Be Yourself: The Key to Self-actualisation

Donald NorfolkMost youngsters at sixteen are anxious to go with the crowd and live up to the expectations of their parents and peers. Maturity comes when we develop the courage to do whatever fills our sails and floats our boat. Some years ago the staff at Edison Community College, at Fort Myers, Florida, grew concerned at the high levels of anxiety and despondency shown by many freshers as they faced the strain of leaving home and adjusting to a strange and challenging new environment. To make their transition easier a self-help course was designed to boost their happiness and well-being, based on over three hundred psychological research studies. Certain factors which were known to predispose to happiness were eliminated from the programme since they were outside the youngsters’ immediate control, like having wealthy parents or coming from a high status background. That left fourteen factors which were accepted as being closely related to emotional well-being and long term contentment. The chief of these was the ability to ‘Be Yourself’

Stress will always arise if we try to project a false public image. This condition, known to psychologists as the ‘impostor phenomenon’, is common today in an age when so many people are discontent with what they have and long to be something different. Some wish for the body of the models they see in the glossy magazines, or the charisma and fame of TV presenters. Living a phoney life is always problematic. Far more honest and restful to be ourselves, than strive to be a carbon copy of someone else. That was the goal of Rabbi Zusia, the Hassidic mystic, who said: ‘When I die, God will not ask why I was not Moses. He will ask me why I was not Zusia.’  Fortunately, most people find it easier to live within their own skins as they grow older. Public opinion polls show that people tend to grow increasingly contented as the years roll by, largely because they narrow the gap between their aspirations and their actual abilities and achievements. We’re less likely to bray for the moon or to yearn for the green grass on the other side of the fence. We learn to be content with what we have, being satisfied to make a bouquet with the flowers within our grasp. We reach a stage when we’re ready to put an end to pretence and declare with pride: ‘I am what I am.’

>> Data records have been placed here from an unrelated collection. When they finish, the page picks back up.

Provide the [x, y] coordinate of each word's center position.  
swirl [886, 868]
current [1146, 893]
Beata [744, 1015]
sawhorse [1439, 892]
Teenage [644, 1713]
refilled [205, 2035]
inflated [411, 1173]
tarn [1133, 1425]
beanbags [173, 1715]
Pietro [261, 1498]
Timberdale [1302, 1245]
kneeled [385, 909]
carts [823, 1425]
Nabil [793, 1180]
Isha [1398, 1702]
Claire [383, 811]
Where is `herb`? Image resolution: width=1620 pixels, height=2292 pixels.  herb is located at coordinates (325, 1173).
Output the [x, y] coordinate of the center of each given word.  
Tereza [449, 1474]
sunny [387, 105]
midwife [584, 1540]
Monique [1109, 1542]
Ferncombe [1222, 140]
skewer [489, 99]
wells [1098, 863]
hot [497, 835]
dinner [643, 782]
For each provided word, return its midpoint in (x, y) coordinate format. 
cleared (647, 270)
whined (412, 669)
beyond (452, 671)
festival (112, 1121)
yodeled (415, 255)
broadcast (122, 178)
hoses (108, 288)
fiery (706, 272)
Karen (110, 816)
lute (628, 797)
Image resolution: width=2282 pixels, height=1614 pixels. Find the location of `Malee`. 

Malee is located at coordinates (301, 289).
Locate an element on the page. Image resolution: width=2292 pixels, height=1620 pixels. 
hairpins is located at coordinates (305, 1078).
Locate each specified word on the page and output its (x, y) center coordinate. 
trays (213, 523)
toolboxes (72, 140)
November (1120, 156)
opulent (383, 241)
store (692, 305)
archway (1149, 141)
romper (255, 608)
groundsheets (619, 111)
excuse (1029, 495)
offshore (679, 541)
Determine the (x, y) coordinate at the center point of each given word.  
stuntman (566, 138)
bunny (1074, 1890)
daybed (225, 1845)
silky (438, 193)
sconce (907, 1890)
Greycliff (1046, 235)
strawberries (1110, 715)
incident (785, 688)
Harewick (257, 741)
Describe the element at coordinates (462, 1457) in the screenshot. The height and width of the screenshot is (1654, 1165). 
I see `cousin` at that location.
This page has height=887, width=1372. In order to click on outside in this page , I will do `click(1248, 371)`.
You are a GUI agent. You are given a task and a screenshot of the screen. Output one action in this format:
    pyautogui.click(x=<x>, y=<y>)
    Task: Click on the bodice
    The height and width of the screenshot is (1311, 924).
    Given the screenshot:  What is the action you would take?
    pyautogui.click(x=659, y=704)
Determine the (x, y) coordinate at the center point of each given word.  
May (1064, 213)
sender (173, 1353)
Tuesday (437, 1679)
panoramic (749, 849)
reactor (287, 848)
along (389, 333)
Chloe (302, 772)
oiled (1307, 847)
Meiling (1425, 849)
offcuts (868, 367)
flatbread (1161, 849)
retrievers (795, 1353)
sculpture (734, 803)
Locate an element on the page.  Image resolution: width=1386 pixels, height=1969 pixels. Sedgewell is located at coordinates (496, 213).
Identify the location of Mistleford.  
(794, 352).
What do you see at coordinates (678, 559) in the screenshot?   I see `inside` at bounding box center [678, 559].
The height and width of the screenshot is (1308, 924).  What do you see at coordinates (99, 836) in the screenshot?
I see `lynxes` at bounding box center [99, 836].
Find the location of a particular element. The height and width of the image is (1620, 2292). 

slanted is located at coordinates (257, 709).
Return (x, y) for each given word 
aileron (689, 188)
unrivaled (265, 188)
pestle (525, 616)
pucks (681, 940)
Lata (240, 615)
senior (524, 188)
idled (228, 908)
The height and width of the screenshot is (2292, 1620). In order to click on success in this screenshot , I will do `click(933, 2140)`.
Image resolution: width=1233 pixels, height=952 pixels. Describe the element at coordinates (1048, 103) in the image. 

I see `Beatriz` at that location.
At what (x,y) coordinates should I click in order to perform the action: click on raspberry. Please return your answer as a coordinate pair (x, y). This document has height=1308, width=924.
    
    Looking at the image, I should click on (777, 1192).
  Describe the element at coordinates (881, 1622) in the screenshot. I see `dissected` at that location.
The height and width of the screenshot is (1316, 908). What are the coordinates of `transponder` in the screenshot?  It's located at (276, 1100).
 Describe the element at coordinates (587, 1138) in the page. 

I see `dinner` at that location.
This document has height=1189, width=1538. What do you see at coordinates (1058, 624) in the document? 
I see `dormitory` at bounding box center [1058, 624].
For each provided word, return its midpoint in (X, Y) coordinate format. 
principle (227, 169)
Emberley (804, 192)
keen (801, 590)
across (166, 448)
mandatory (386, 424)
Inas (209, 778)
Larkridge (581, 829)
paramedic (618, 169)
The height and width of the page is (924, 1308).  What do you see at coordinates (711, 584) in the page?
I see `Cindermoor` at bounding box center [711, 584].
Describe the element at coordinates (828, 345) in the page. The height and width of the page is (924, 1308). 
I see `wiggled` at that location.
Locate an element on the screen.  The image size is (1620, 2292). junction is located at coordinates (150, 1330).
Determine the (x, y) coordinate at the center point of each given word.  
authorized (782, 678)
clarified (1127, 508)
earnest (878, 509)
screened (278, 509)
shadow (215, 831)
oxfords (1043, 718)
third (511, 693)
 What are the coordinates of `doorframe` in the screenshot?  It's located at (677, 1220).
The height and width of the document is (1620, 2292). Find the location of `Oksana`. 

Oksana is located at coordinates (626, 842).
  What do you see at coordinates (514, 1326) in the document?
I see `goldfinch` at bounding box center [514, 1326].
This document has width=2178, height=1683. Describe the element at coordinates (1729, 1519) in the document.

Norma Jean Bryant, of Western Connecticut adopted this stance at a very early age, a describing her as a person who ‘leads nearly every aspect of her life in a non-conformist way. When it’s cold Norma Jean dressed in a fireman’s coat. She played in a kazoo band and gave ‘canned food parties’ in which all three courses came straight from tins. As she explained, when interviewed for a book about eccentrics: ‘Each one is born a unique individual. You don’t need to follow the crowd. The sky is the limit, so don’t let anyone clip your wings.’ People always want to put you in pigeon holes, which can be exceedingly uncomfortable unless you happen to be a pigeon.

The peak of personal development is to be able to say at the end of your life, ‘I did it my way’. The successful individuals who can achieve this goal tend to lead lives of optimum health and happiness and have been described by psychologists as ‘self-actualising people’ or ‘individuated people’. They’re mature because they’re so sure of their own identity that they don’t need to hide their faults or pretend to be something they’re not. You’re not in this world to conform to my expectations, and I’m not here to live up to yours. Some while ago a book was published to raise funds for a British charity in which celebrity politicians, film stars, singers, comedians and authors were asked to cite their favourite life style motto. The axiom which headed the list by a considerable margin was the famous Shakespearean quotation: ‘This above all: to thine own self be true. And it must follow, as night the day, Thou canst not be false to any man.’